## Your task
The expected response is the full listing, retyped exactly, without its images.

*** Begin section ***

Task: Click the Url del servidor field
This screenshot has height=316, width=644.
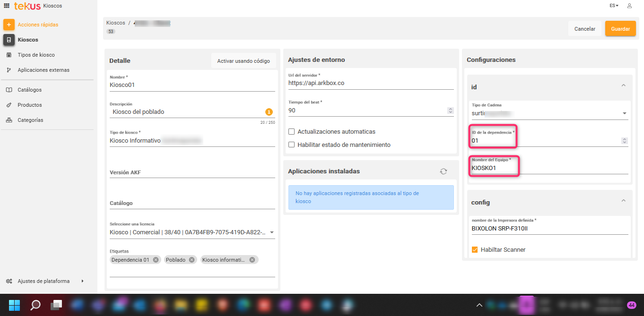Action: [371, 83]
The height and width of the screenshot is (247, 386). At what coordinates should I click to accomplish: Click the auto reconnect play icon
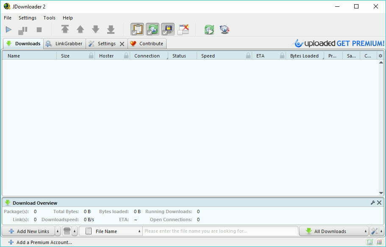click(209, 30)
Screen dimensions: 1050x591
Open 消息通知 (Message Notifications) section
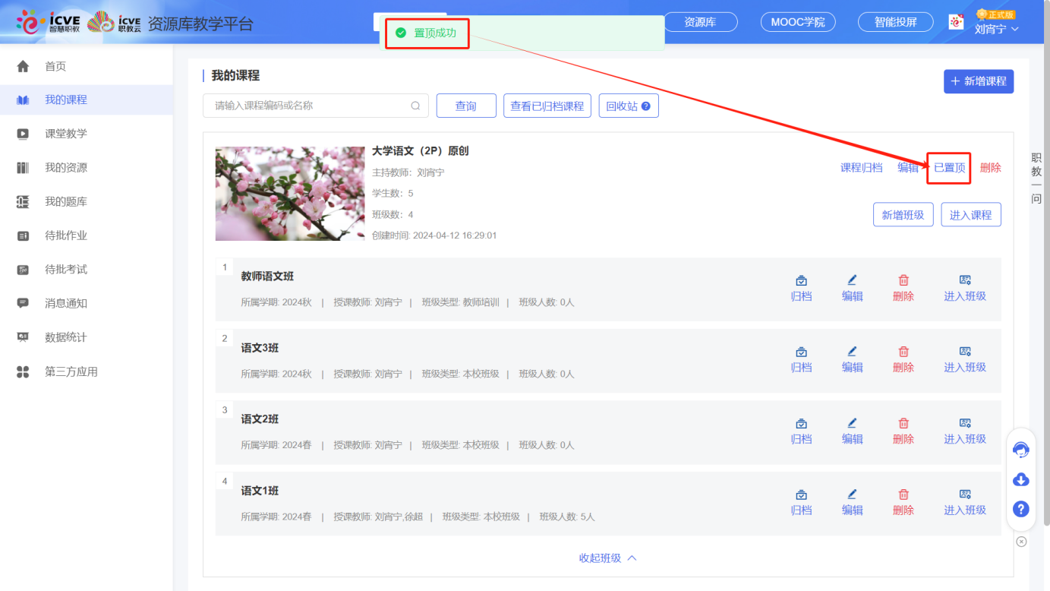pos(53,303)
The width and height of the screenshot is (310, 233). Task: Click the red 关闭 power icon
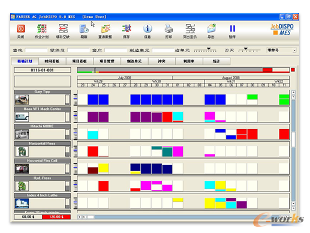click(x=21, y=29)
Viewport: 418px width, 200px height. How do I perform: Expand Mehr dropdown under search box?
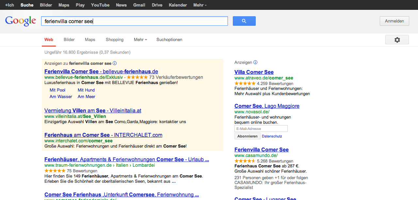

*** End section ***

## Answer box
Task: Click the Url del servidor field
This screenshot has height=316, width=644.
Action: [371, 83]
The height and width of the screenshot is (247, 386). At what coordinates should I click to accomplish: Click the auto reconnect play icon
click(209, 30)
Screen dimensions: 1050x591
Open 消息通知 (Message Notifications) section
pos(53,303)
The width and height of the screenshot is (310, 233). Task: Click the red 关闭 power icon
click(x=21, y=29)
Viewport: 418px width, 200px height. How do I perform: Expand Mehr dropdown under search box?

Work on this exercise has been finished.